The Draft Addendum to the Agreement between the United Nations and the Royal Government of Cambodia (Draft Addendum) provides for an initial period of three years, starting upon completion of the judicial proceedings (including any appeals), during which the ECCC will continue to carry out residual functions.
Among such residual functions, the Draft Addendum notes that the ECCC shall continue to provide for the protection of victims and witnesses and monitor the enforcement of reparations awards, as required. The ECCC appears to be taking a broad view of their residual mandate with respect to victims, as they recently issued a public “Call for Contribution of Ideas” concerning the ECCC’s residual functions in relation to victims.
Further, the Office of Administration of the ECCC appointed two co-rapporteurs on residual functions related to victims, to provide “explanations for and recommendations on possible undertakings appropriate to and meaningful for victims encompassed in the jurisdiction of the [ECCC]”. The Call specified that contributions should explain “how the proposed initiatives would be meaningful and of lasting assistance for Civil Parties, victims of the Khmer Rouge regime and the general public”. It also specified that the term ‘victim’ should be interpreted broadly and is not limited to those who participated in legal proceedings before the ECCC. Therefore, there seems to be room for engagement with survivors beyond witness and victim protection or past reparations projects, and beyond the factual scope of the ECCC case files.
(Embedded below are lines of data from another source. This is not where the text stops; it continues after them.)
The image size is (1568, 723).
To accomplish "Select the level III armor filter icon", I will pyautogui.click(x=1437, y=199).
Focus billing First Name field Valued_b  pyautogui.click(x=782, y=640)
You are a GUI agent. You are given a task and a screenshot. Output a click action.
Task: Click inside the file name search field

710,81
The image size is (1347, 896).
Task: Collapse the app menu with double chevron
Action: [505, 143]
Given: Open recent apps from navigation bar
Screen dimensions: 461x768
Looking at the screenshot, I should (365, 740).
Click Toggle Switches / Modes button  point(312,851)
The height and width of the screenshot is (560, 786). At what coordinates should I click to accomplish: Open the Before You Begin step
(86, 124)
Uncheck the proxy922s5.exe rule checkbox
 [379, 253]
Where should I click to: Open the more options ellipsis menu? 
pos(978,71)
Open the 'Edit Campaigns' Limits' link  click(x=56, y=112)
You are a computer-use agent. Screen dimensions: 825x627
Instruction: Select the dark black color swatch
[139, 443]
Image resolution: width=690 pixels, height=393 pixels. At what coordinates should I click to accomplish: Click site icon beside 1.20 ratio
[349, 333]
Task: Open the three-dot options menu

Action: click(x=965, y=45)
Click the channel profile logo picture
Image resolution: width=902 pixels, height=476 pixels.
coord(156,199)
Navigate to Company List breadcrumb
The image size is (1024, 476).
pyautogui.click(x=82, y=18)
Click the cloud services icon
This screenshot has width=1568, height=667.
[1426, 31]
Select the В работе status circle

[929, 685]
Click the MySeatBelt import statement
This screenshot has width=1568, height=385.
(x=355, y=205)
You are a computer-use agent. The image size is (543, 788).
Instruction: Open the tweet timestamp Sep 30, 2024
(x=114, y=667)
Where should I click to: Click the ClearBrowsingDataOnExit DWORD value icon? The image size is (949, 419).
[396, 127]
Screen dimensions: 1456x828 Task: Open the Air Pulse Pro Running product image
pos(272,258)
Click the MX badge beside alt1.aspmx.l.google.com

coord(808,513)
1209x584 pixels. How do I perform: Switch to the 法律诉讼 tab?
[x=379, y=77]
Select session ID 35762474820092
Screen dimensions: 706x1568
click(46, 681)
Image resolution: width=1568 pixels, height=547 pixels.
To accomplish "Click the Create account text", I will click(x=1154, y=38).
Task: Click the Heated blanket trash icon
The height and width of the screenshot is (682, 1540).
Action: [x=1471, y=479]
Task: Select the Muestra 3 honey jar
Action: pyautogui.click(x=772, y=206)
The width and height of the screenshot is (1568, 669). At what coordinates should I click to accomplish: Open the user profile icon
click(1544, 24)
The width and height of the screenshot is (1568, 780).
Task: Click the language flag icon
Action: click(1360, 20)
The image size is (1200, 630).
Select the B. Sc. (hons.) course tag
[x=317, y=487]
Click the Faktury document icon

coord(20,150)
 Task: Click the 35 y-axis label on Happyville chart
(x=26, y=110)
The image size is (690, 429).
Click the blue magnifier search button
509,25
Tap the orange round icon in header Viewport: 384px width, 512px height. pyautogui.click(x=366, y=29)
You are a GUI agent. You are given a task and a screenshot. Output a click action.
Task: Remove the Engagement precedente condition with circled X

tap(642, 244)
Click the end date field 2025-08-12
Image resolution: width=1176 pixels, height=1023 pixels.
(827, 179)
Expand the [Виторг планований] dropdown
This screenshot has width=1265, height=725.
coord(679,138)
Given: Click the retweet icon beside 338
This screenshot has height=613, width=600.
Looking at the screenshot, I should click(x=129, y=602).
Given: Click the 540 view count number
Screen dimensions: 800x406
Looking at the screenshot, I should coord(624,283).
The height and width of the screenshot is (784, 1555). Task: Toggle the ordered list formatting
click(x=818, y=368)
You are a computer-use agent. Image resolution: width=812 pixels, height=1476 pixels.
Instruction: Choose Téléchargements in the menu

In our view, the ECCC should work closely with the survivor groups and with the government of Cambodia to maximise its impact by assisting survivors and contributing to memorialization projects related to CRSV.
Additionally, given the potentially limited resources to implement far-reaching national reparation programmes, the Cambodian government should consider the implementation of measures that respond to the most urgent needs of survivors. This includes providing pensions or the payment of lump sums, free of charge medical and psychological assistance, and access to scholarships and vocational training for the children of survivors.
Further, the Cambodian government should design a plan to undertake legal and policy reforms with a view to reduce and prevent SGBV, eliminate discrimination, and ensure access to an effective remedy for survivors and others affected by this ongoing type of violence.
Finally, it is key that the international community supports survivor groups and organisations working with them, to strengthen solidarity networks and initiatives that fill the reparation gap experienced by CRSV survivors.